## Entries supplied
________________________________________
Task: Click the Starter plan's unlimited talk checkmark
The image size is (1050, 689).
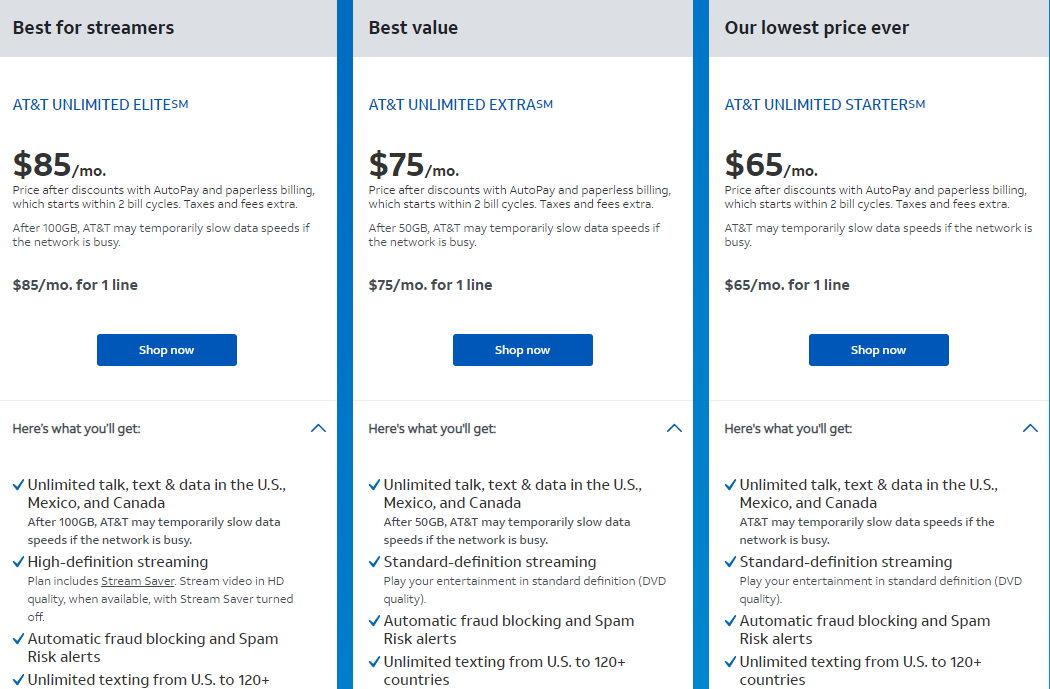Action: (x=731, y=485)
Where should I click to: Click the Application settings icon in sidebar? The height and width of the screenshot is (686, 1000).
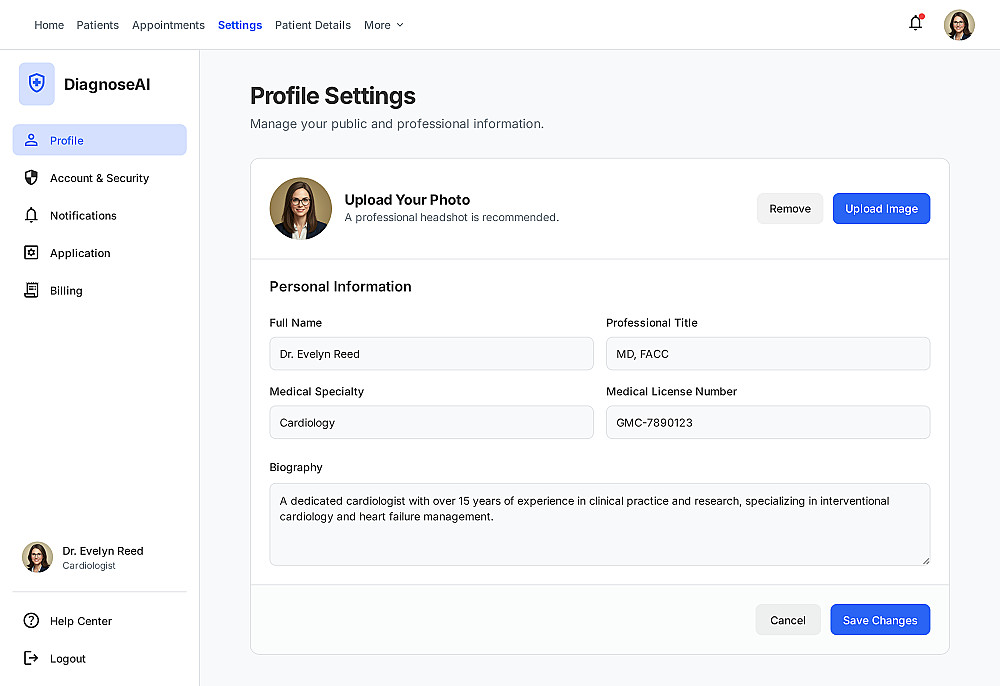[31, 253]
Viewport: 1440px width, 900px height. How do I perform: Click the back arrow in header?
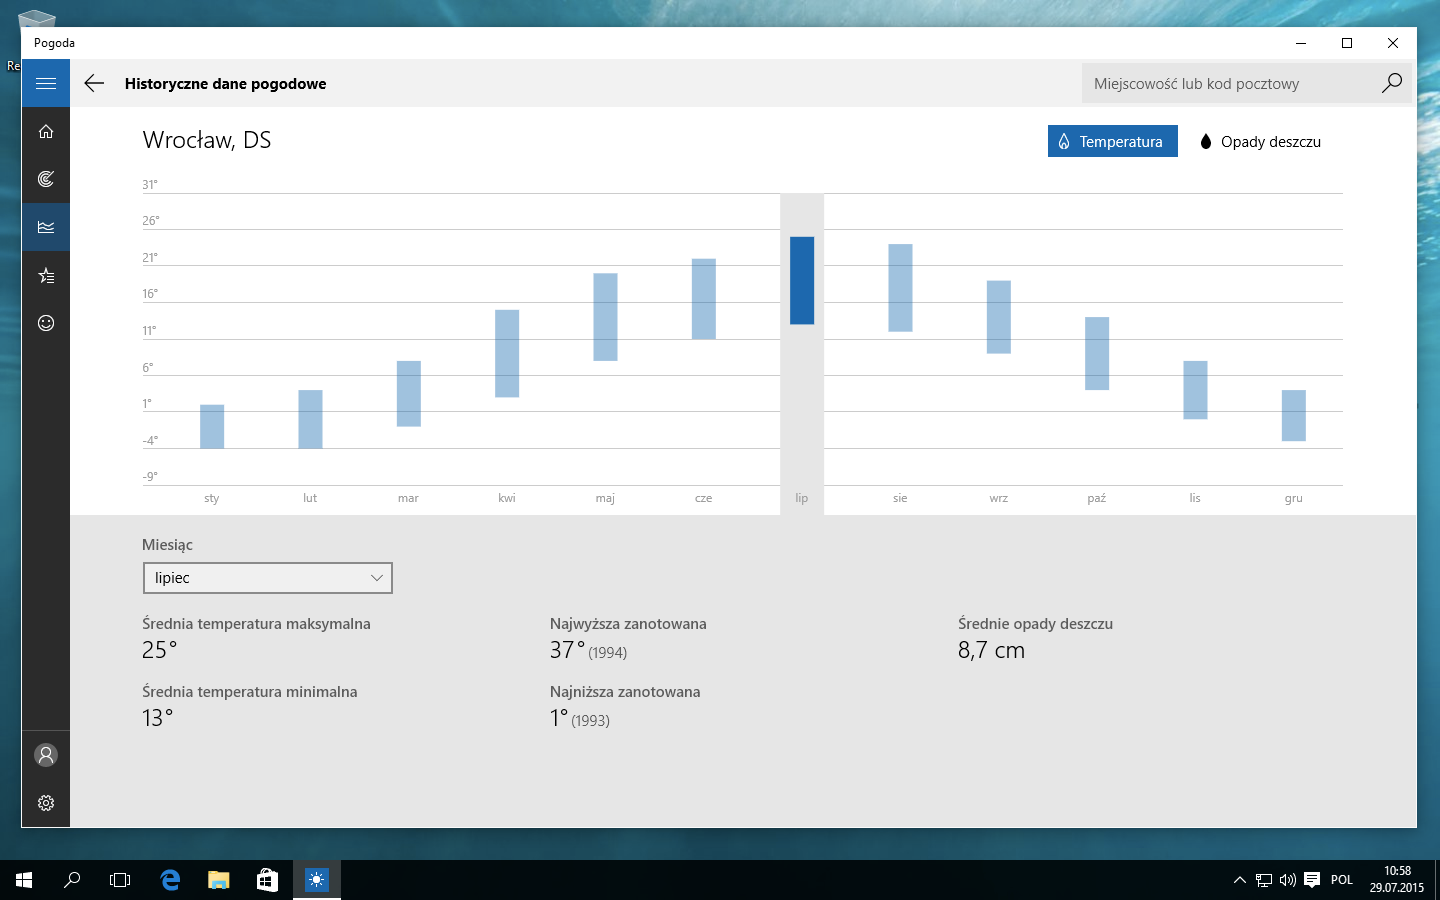coord(94,84)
________________________________________
## What is needed
Leave the pictures out. Output exactly, and only, the lines from the one with "Viewport: 1440px width, 900px" through the last line of the listing above, both included.

## Solution
Viewport: 1440px width, 900px height. How do I perform: Click the back arrow in header?
coord(94,84)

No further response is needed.